Neither the 2D monolayer culture nor transwell culture showed any significant difference in viability after 3 days in culture. The morphology of differentiating cells in transwells at day 0 showed denser cell localization and less cell spreading compared with 2D monolayer differentiation. During the first 5 days of differentiation, the 2D monolayer differentiation had a phase-dark layer of fibroblastic cells below a layer of spherical phase-bright cells, whereas a phase-bright cell layer was absent in transwell culture. At timepoints greater than 10 days, both groups exhibited a clustered morphology with elongated web-like sheets. Spontaneous beating occurred in all groups at ∼18–25 days of differentiation (Supplementary Video S1; Supplementary Data are available online at www.liebertpub.com/tea). Localized beating colonies were observed in all groups and were not synchronously paced.

cTnT expression showed 30.3 ± 1.9% differentiation efficiency in pSi differentiated cells at day 15. Differentiation efficiency was greater in both 2D and transwell dissolved inhibitor groups with 45.6 ± 3.5% and 39.3 ± 5.3%, respectively (Fig. 3B).

pSi released inhibitor differentiation expressed markers of cardiac differentiation

Cardiac differentiation was monitored through gene expression of brachyury, early-stage cardiac markers (nkx2.5 and isl-1), and later-stage cardiac markers (cTnT, β-MHC, Cx43). Pluripotent stem cell marker OCT4 was also monitored throughout the differentiation to quantify remaining pluripotency in the cell population.

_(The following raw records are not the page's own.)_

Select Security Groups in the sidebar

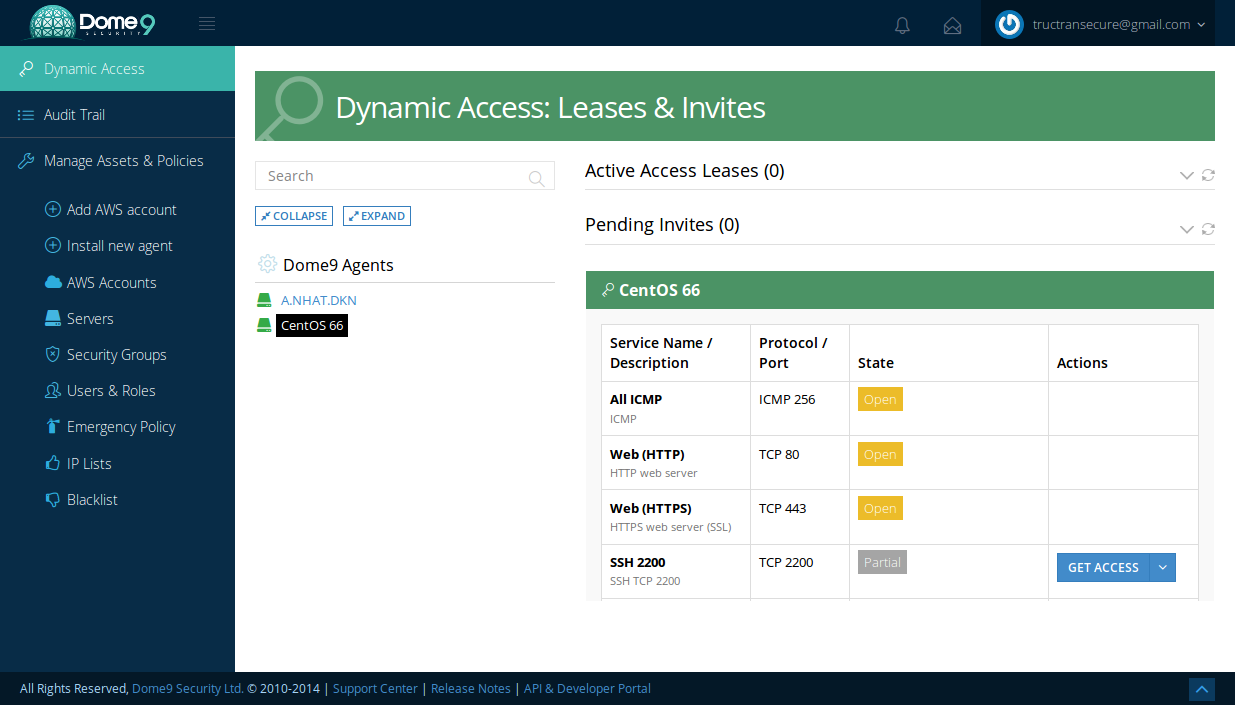(116, 355)
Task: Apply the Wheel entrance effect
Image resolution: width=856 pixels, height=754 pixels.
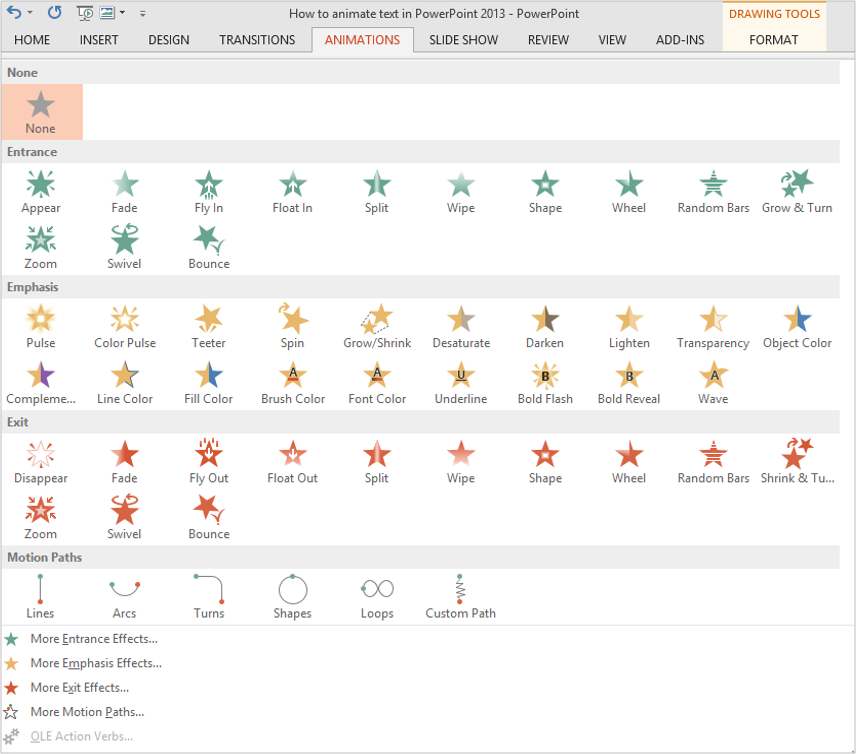Action: coord(629,192)
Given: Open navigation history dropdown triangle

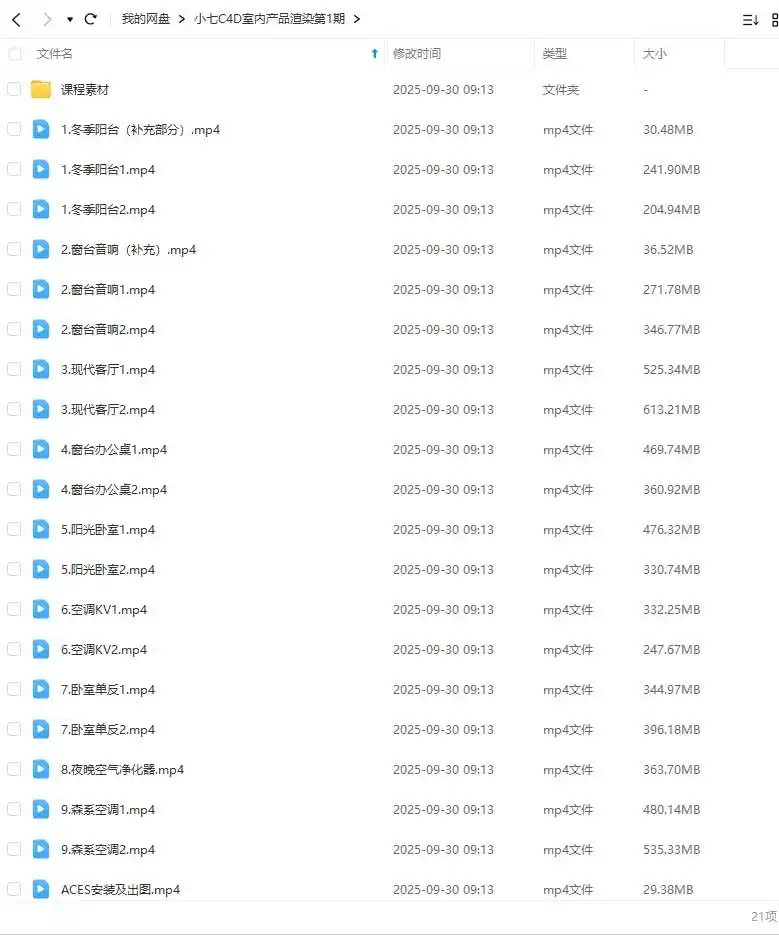Looking at the screenshot, I should 70,20.
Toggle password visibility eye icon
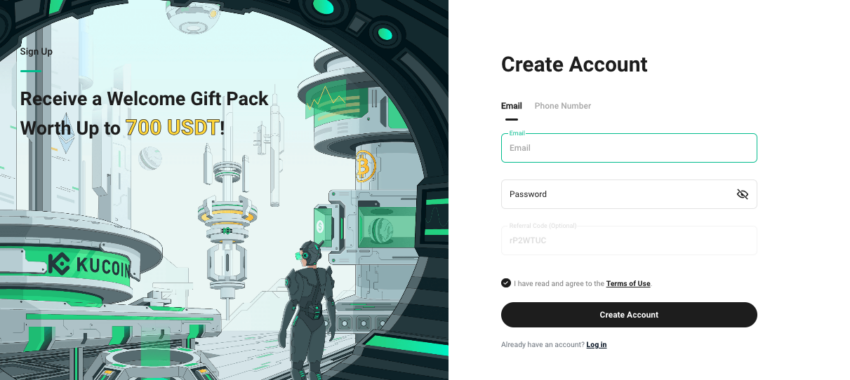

Brachyury expression was measured 24 h after the introduction of CHIR99021 in both conditions. The relative expression compared with day (−3) of differentiation showed that all groups had little to no brachyury expression at the start of differentiation, but after 24 h all groups showed significant upregulation. The 2D monolayer differentiation and transwell dissolved inhibitors had a fold change increase of 236.3 ± 6.7, whereas the transwell with inhibitor loaded particles showed a significant fold change increase of 99.3 ± 27.1 (Fig. 4B).

FIG. 4.

Cardiac marker expressions during differentiation. (A) Timeline of pSi differentiation and cardiac marker analysis. (B) Brachyury expression compared with D(−3). (C) Oct 4 expression compared with D(−3). (D, E) Early markers of cardiac differentiation (Nkx2.5, Isl-1) compared with D0 (F–H). Late markers of cardiac differentiation (cTnT, β-MHC, Cx43) compared with D0 (n = 3, p ≤ 0.05 is significant, *significant difference from day 0, ^#significant difference from day −3). Color images available online at www.liebertpub.com/tea

When compared with day (−3), OCT4 expression was shown to be downregulated over the course of differentiation in all groups (Fig. 4C). At day 10 and 20, OCT4-fold expression in all conditions was below 0.06 ± 0.01 and 0.007 ± 0.006, respectively.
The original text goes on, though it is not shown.